Marc Wright, publisher of simply first met Paolo (right) when he was New Business Manager at Microsoft in the US, where he was regarded as a subject matter expert and led new media initiatives. With several awards under his belt he is now running his own company Tosolini Productions, a Seattle based digital agency specialising in business storytelling through emerging technologies, including interactive touch displays, VR, 3D Virtual Tours and 360 media with Microsoft as his largest client.
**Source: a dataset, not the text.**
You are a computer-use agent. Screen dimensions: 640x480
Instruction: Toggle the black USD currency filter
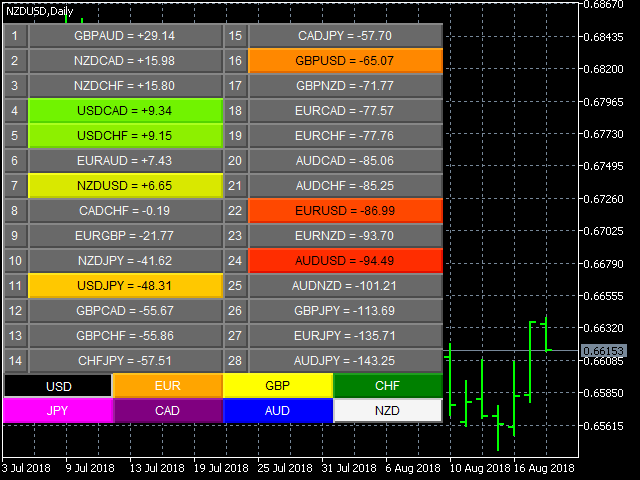58,386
If anyone can persuade us to get involved with VR for business, Paolo can…
“It is still fairly experimental and it is difficult to make money out of Virtual Reality and Augmented Reality even in the US where there is loads of hype” says Paolo. “But we are seeing more and more business usages and as the technology continues to improve I feel confident that it will become increasingly common place.” v Let’s start with some simple definitions:
Virtual Reality is a realistic and immersive simulation of a three-dimensional environment and Augmented Reality is the integration of digital information with the user’s environment in real time – think Pokemon Go!
Pros and Cons
There is no doubt that VR is a hot topic at the moment and it is becoming increasingly affordable too. Done well, the immersive experience feels authentic and truly transports the viewer whether that’s walking the Great Wall of China, deep sea diving, visiting a factory or understanding health & safety requirements at work. On the downside, to enjoy the experiences you do need some kit – and that’s a mine field in itself! – and for many of us it is still hard to get away from the fact that we associate VR with games and entertainment. Another common observation is that the experience feels weird and can make users feel giddy – a sort of motion sickness even.
Creating VR content
At a basic level, virtual reality content starts with 360 degree photos – what the techies call creating photospheres. There are two popular cameras for this purpose namely the Ricoh Theta S and the Samsung Gear 360 currently retailing at around the £400 mark. OK, a bit steep for the Christmas stocking but probably not going to break a departmental budget if you are inclined to get up and running with VR. And of course you’ll need the associated apps and you can take your pick from several for android and ios such as Cardboard Camera, Google Streetview, Photo360 by Sfera and 360 Panorama. Once you have a photosphere image you can download a free viewer and enjoy your experience with Google Cardboard – the most affordable way to get into VR. Creating VR in this way does give the illusion of ‘being there’ but for a more thrilling adventure create 360 video for a totally immersive experience from the off.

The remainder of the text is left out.